Treatment Within 2 hours of her arrival in UC, the patient was transported to a tertiary medical facility for advanced cardiac care, where she underwent cardiac catheterization. Coronary angiography showed a 90% obstruction of the proximal right coronary artery (RCA) with intracoronary thrombus. The patient underwent stenting of the RCA and thrombectomy.

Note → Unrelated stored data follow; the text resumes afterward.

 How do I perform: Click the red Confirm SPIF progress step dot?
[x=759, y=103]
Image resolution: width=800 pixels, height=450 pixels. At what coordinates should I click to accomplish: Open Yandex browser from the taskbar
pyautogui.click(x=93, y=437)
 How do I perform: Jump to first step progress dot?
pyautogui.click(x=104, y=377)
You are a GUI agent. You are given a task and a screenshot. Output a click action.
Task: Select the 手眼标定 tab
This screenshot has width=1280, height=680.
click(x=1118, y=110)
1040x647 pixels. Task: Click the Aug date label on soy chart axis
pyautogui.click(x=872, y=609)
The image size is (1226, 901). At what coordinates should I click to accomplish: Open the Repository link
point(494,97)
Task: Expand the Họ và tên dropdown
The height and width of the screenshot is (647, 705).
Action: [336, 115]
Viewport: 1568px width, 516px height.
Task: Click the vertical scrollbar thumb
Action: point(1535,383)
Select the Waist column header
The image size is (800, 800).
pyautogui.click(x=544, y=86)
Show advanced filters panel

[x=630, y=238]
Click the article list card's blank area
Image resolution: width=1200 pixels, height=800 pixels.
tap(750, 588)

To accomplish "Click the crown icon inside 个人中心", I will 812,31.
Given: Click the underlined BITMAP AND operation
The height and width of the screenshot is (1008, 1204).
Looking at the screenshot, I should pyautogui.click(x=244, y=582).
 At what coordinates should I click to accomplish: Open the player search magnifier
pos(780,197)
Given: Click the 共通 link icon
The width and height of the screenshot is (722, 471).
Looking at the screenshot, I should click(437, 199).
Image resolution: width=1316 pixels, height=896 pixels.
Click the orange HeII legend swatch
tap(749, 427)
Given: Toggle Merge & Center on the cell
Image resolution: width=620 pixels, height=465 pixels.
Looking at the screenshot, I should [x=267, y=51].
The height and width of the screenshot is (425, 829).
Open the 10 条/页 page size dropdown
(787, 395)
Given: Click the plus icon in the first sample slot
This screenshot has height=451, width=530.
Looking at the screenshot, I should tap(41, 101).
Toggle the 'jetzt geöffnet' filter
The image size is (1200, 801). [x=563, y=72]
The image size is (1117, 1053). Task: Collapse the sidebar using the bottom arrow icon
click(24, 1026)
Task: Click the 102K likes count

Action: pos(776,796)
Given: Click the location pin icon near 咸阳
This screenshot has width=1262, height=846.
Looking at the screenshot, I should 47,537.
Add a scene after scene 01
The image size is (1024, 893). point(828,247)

Comment In a prospective study assessing referred cardiac symptomatology in 185 patients, Kreiner and colleagues concluded that only 6% of the study subjects exhibited craniofacial pain as the unique presentation for ischemia. Within this population, only 11 patients presented with bilateral otalgia and only two patients presented with unilateral ear pain.1 The proposed mechanism for craniofacial pain is explained by the connection between the vagus nerve and the trigeminal nerve nuclei.2 The vagus nerve is responsible for conducting pain perception to the external auditory meatus via the nerve of Arnold, which accounts for the ear pain experienced by some patients suffering ACS. The same principle applies to pain referred to the ear in the case of bronchogenic carcinoma, esophagitis, and aortic dissection.3
1. Kreiner M, Okeson JP, Michelis V, et al. Craniofacial pain as the sole symptom of cardiac ischemia: a prospective multicenter study. J Am Dent Assoc.
2. Rothwell PM. Angina and myocardial infarction presenting with pain confined to the ear. Postgrad Med J.
3. Bindoff LA, Heseltine D. Unilateral facial pain in patients with lung cancer: a referred pain via the vagus? Lancet.